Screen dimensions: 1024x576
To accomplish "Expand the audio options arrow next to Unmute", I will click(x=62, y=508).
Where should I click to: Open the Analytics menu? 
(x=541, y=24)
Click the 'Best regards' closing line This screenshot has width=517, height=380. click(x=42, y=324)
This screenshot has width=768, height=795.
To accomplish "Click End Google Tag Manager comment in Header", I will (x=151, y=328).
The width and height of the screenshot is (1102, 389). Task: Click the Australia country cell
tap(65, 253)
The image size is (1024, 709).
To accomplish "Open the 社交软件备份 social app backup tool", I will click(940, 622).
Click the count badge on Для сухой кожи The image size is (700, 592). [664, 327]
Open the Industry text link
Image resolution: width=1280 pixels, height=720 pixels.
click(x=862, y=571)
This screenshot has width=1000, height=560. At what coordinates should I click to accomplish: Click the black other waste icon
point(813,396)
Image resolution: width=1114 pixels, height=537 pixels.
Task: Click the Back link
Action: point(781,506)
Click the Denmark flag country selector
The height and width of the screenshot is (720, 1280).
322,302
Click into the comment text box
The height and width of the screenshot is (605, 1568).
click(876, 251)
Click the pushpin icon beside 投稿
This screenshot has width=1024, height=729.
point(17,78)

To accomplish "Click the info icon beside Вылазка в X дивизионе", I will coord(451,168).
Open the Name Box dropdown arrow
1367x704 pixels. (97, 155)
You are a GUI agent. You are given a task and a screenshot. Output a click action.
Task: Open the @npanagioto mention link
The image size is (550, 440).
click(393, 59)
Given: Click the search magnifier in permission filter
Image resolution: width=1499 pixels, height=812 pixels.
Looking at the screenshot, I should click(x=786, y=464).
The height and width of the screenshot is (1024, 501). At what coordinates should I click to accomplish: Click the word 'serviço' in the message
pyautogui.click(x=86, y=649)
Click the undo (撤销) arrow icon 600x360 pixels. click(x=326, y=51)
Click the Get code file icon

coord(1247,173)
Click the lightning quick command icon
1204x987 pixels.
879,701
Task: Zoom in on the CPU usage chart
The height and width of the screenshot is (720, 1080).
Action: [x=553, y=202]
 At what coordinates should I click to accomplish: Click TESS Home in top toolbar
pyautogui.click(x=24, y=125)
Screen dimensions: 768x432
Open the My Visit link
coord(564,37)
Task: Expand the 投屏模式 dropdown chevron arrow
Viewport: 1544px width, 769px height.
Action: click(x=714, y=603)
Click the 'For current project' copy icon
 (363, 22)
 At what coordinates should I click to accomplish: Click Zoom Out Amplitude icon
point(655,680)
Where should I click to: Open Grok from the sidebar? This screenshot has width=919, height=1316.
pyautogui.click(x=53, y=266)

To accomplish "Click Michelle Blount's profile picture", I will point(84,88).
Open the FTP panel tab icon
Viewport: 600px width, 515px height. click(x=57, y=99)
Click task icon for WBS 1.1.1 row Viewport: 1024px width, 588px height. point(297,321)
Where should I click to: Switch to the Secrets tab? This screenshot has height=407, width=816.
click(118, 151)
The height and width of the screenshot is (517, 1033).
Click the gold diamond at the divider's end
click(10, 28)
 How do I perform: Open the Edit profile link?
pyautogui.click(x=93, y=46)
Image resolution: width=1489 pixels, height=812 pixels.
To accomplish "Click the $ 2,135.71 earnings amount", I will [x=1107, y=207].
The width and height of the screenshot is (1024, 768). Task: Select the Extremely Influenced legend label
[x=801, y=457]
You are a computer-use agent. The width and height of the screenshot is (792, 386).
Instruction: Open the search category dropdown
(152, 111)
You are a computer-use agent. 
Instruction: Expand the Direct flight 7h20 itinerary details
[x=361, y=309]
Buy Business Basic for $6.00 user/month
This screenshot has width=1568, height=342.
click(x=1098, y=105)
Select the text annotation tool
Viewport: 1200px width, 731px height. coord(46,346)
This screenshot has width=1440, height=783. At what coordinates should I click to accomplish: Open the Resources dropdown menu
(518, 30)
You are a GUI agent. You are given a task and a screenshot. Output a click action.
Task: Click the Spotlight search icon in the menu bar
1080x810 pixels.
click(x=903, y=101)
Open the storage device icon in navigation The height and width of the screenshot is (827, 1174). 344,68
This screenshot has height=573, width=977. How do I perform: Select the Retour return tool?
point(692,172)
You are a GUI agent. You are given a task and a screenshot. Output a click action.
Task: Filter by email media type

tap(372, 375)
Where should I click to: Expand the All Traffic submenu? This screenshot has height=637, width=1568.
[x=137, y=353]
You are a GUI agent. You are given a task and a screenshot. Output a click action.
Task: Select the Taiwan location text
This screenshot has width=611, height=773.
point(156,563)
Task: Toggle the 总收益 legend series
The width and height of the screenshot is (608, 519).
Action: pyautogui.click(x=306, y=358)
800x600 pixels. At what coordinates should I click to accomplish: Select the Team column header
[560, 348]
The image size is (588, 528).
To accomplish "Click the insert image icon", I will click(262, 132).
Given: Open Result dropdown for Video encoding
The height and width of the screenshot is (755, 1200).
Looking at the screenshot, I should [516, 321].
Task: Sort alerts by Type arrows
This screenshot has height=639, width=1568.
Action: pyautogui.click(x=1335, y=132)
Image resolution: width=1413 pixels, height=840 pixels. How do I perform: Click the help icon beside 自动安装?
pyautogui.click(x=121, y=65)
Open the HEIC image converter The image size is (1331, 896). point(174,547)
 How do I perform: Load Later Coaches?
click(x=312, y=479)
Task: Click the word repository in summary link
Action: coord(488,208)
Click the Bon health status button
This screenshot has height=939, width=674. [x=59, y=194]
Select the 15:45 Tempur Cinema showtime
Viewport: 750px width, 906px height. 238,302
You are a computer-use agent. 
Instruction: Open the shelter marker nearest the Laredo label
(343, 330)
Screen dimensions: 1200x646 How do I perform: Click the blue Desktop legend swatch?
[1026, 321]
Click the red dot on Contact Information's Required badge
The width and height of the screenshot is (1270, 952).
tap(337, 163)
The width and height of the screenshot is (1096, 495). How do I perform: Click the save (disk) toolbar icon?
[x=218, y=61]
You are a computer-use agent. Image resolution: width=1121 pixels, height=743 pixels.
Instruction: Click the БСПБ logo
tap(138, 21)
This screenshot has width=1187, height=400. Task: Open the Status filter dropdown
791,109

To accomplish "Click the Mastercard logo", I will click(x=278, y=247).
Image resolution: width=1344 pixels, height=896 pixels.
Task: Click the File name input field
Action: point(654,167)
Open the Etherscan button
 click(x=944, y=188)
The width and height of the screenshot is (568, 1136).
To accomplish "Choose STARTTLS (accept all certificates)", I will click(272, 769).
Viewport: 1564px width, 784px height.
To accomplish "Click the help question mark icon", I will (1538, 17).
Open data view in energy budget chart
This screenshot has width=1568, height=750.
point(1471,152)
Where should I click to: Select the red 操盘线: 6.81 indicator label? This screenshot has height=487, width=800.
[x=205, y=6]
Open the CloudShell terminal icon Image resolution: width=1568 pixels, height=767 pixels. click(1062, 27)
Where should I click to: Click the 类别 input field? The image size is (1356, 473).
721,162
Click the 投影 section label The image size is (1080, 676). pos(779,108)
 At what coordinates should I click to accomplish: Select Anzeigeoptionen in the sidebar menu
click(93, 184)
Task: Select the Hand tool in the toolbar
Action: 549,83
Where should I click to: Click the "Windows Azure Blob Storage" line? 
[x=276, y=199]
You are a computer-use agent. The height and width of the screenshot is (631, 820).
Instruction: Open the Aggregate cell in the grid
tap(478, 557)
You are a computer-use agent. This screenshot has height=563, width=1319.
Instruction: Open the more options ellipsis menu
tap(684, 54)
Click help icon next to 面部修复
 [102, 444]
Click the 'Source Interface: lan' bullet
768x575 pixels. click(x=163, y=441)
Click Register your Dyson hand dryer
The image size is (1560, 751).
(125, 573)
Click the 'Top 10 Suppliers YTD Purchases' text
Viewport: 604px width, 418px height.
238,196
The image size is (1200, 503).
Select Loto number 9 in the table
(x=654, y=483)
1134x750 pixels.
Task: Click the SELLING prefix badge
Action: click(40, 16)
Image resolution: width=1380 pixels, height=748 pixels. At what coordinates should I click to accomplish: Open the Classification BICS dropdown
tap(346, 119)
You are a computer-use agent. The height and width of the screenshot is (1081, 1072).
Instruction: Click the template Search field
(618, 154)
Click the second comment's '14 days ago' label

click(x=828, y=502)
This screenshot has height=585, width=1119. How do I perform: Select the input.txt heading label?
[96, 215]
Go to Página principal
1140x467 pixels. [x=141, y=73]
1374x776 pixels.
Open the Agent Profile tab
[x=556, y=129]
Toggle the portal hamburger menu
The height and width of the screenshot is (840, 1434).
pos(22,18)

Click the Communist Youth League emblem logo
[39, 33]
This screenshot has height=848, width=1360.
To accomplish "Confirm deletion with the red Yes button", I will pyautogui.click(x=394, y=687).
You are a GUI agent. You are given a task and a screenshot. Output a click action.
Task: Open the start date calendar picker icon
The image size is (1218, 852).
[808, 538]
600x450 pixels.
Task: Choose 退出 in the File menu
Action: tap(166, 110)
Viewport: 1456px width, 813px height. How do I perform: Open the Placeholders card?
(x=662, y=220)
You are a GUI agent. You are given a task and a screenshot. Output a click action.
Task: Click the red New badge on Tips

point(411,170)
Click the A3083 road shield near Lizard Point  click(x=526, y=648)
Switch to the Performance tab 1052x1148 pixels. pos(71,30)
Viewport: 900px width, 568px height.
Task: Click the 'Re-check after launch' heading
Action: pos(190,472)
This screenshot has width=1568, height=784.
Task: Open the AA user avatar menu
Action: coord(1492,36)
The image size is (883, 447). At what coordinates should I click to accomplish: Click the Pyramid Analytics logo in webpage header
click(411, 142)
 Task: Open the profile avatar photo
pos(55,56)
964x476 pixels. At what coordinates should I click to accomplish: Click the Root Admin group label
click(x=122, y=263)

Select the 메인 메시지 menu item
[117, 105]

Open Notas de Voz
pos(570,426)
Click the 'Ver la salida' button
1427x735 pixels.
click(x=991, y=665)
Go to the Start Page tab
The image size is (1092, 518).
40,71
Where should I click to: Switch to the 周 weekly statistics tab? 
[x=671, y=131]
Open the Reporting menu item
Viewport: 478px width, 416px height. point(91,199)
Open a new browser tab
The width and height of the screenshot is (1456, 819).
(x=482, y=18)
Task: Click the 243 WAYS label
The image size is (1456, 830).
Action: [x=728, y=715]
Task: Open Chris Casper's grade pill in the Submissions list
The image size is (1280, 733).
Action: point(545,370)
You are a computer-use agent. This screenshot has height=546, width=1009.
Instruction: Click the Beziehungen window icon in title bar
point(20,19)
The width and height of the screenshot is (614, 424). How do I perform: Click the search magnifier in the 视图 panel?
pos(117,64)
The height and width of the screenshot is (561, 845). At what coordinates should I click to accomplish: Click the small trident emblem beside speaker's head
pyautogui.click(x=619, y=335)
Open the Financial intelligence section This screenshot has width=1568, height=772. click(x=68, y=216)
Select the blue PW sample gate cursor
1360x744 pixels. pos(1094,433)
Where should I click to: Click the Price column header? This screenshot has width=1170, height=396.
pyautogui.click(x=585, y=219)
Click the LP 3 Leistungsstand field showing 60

◇ ◇ ◇ ◇ ◇

→ Exercise instructions: Copy the records above exactly, from the first line through the line containing "Task: Zoom in on the CPU usage chart", and include nothing else.

→ Response for this exercise:
Screen dimensions: 1024x576
To accomplish "Expand the audio options arrow next to Unmute", I will click(x=62, y=508).
Where should I click to: Open the Analytics menu? 
(x=541, y=24)
Click the 'Best regards' closing line This screenshot has width=517, height=380. click(x=42, y=324)
This screenshot has width=768, height=795.
To accomplish "Click End Google Tag Manager comment in Header", I will (x=151, y=328).
The width and height of the screenshot is (1102, 389). Task: Click the Australia country cell
tap(65, 253)
The image size is (1024, 709).
To accomplish "Open the 社交软件备份 social app backup tool", I will click(940, 622).
Click the count badge on Для сухой кожи The image size is (700, 592). [664, 327]
Open the Industry text link
Image resolution: width=1280 pixels, height=720 pixels.
click(x=862, y=571)
This screenshot has width=1000, height=560. At what coordinates should I click to accomplish: Click the black other waste icon
point(813,396)
Image resolution: width=1114 pixels, height=537 pixels.
Task: Click the Back link
Action: point(781,506)
Click the Denmark flag country selector
The height and width of the screenshot is (720, 1280).
322,302
Click into the comment text box
The height and width of the screenshot is (605, 1568).
click(876, 251)
Click the pushpin icon beside 投稿
This screenshot has width=1024, height=729.
point(17,78)

To accomplish "Click the info icon beside Вылазка в X дивизионе", I will coord(451,168).
Open the Name Box dropdown arrow
1367x704 pixels. (97, 155)
You are a GUI agent. You are given a task and a screenshot. Output a click action.
Task: Open the @npanagioto mention link
The image size is (550, 440).
click(393, 59)
Given: Click the search magnifier in permission filter
Image resolution: width=1499 pixels, height=812 pixels.
Looking at the screenshot, I should click(x=786, y=464).
The height and width of the screenshot is (1024, 501). At what coordinates should I click to accomplish: Click the word 'serviço' in the message
pyautogui.click(x=86, y=649)
Click the undo (撤销) arrow icon 600x360 pixels. click(x=326, y=51)
Click the Get code file icon

coord(1247,173)
Click the lightning quick command icon
1204x987 pixels.
879,701
Task: Zoom in on the CPU usage chart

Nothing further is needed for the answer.